Short career summary on Dave Dudley
Dave Dudley was an American country singer known for his several songs about trucks and truckers. A former baseball player, he was sidetracked to doing music after his arm was injured. He first appeared on the chart with “Maybe I Do” on the country chart during the 60 music scene. He would then attain a string of major country hits from then on until the 1970s including: “Six Days On The Road” (his signature song), “Cowboy Boots,” “Last Day In The Mines,” “Mad,” “Truck Drivin’ Son-of-a-Gun,” “What We’re Fighting Fore,” “There Ain’t No Easy Run” “George (And The North Woods),” “Please Let Me Prove (My Love For You),” “The Pool Shark,” “Comin’ Down,” “Fly Away Again,” among others. By the late 1970s, Dudley’s chart appeal began to wane, although he remained a strong concert draw. Dudley died of a heart attack at his home in Wisconsin, in 2003. He was 75. His songs will forever linger in the hearts of country and oldies music lovers.

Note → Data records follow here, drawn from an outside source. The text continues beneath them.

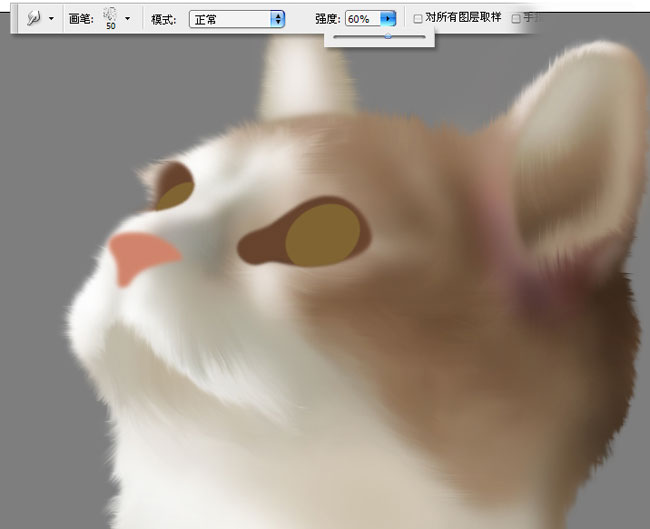
Task: Click the strength slider handle
Action: tap(388, 36)
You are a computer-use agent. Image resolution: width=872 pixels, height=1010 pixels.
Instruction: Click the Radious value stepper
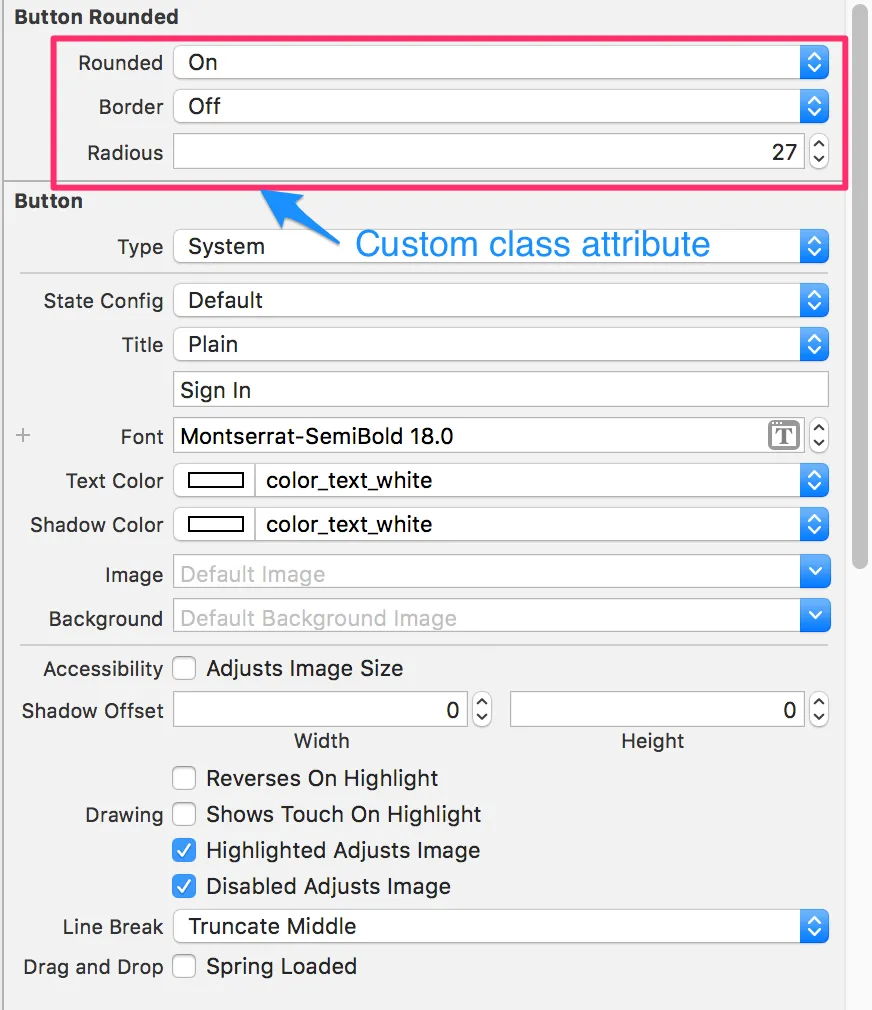[819, 152]
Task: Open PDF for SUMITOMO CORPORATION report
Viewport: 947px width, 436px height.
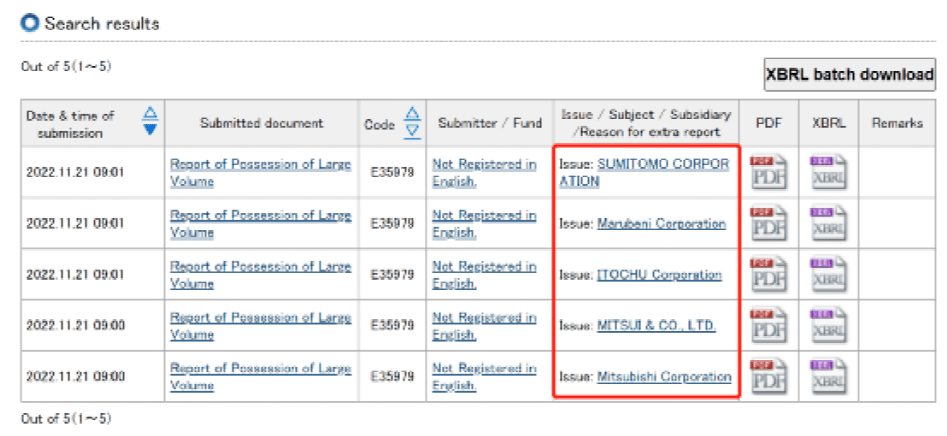Action: [768, 173]
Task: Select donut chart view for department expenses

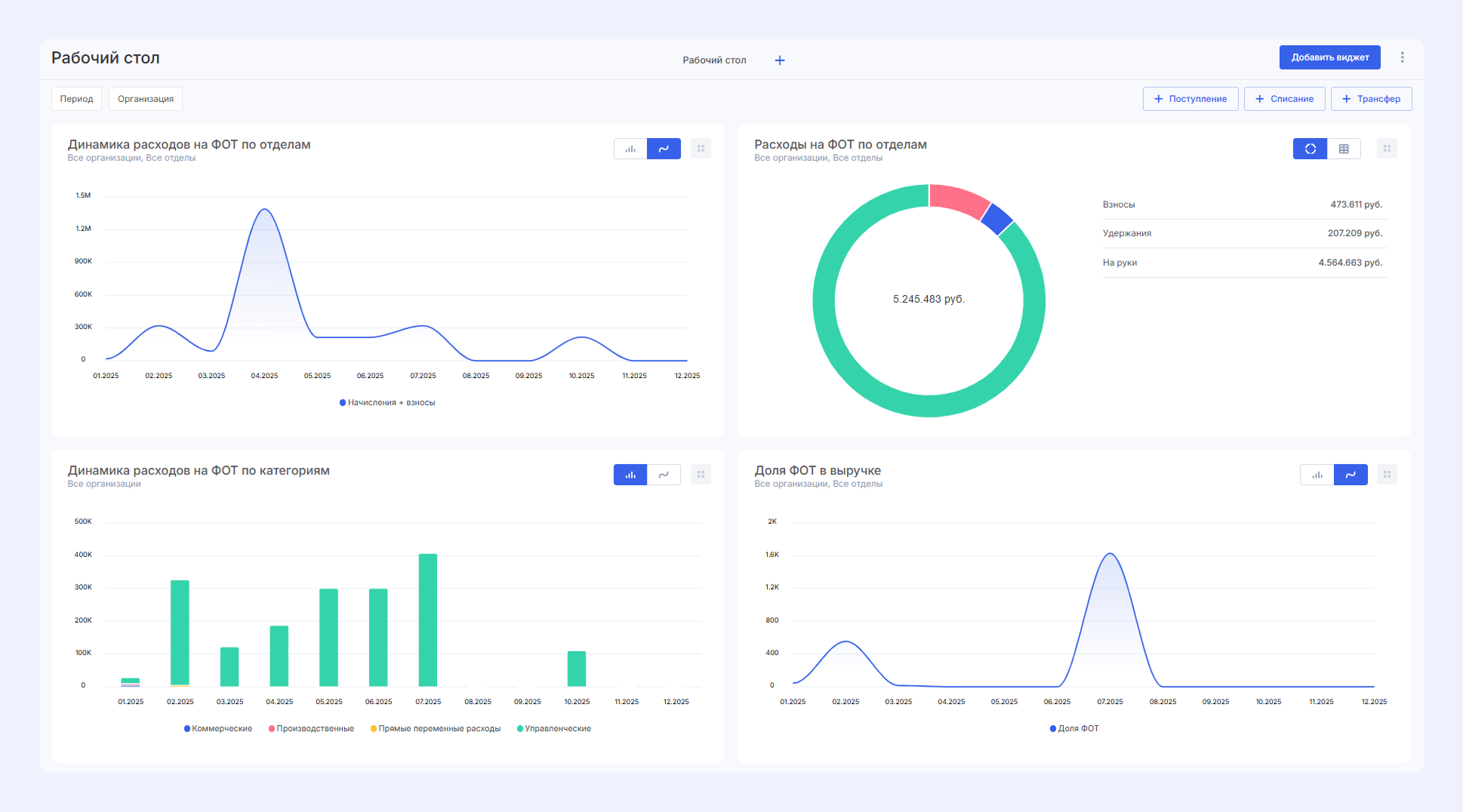Action: click(1310, 149)
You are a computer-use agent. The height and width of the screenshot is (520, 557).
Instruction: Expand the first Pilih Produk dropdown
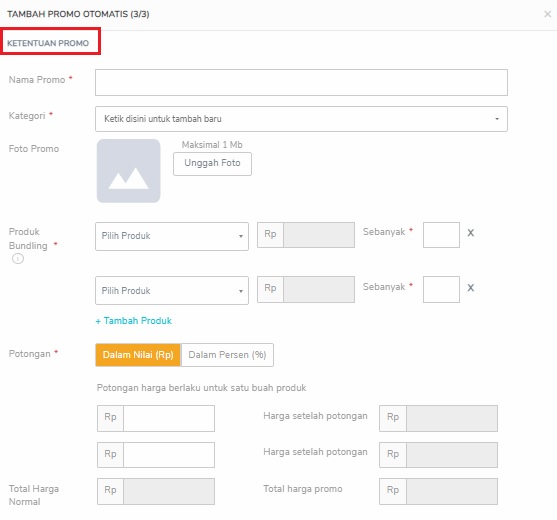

Early life, sports and music career
American country singer-songwriter Dave Dudley was born David Darwin Pedruska in Spencer, Wisconsin on May 3, 1928. His initial ambition was to become a baseball player; he actually played as a semi-professional baseball player. However, after suffering an arm injury, he could no longer play the sport and so his solace turned to music.
Eventually, this hobby formed a new ambition in Dudley who now wanted to pursue a career in music. He was among the artists he cut records for the National Recording Corporation, with “Where’s There’s a Will” in 1959.
Dudley’s first charting single was “Maybe I Do” which landed at #28 peak position on the country singles chart in 1961.
Biggest hit with “Six Days on the Road”
Dudley’s achieved his biggest hit in 1963 with “Six Days on the Road,” written by Earl Greene and Carl “Peanut” Montgomery. Released on Golden Wing label, the single went to #32 on the Billboard Hot 100, #13 on the adult contemporary singles chart, and #2 on the country singles chart that year. “Six Days on the Road” garnered a million copies, and was awarde with a gold disc. A song about the lives, hardships and loneliness of country truck drivers. That paved the way for Dudley to eventually attain fame for his themes about country truck drivers.
Continued success on the country charts
In 1963 Dudley signed to Mercury Records, and at the end of the year he released his first single on Mercury, “Last Days in the Mines,” which peaked at #7 on the country singles chart (#125 pop).
While Dudley’s pop chart appeal beginning to wane, he continued to have success on the country singles charts well into then 1960s and 1970s, while still remaining on Mercury. He even had a streak of country Top 10 singles, proving how successful he still was in that field. These country hits include “Truck Drivin’ Son of Gun,” “What We’re Fighting For,” “Mad,” “Trucker’s Prayer,” “Anything Leaving Town,” “There Ain’t No Easy Run,” “George (And the North Woods),” “Please Let Me Prove (My Love for You),” “The Pool” (his only #1 hit on the country chart, or any chart for that matter), “Comin’ Down,” “Fly Away Again,” and many other minor country hits.
Into the 1980s Dudley continued to record, but only now sporadically. However, he remained a popular concert draw. Because of his of the sensitive and realistic portrayal of the country truck drivers in his songs, he was awarded with a solid gold membership to the “Nashville Teamsters Truck Drivers Union,” where he was also elected. His attempts to revive his career and reclaim the past glory on the charts turned out to be unsuccessful
Dudley died near Danbury, Wisconsin on December 22, 2003, after suffering a heart attack. During his lifetime and career, Dudley recorded over 70 albums.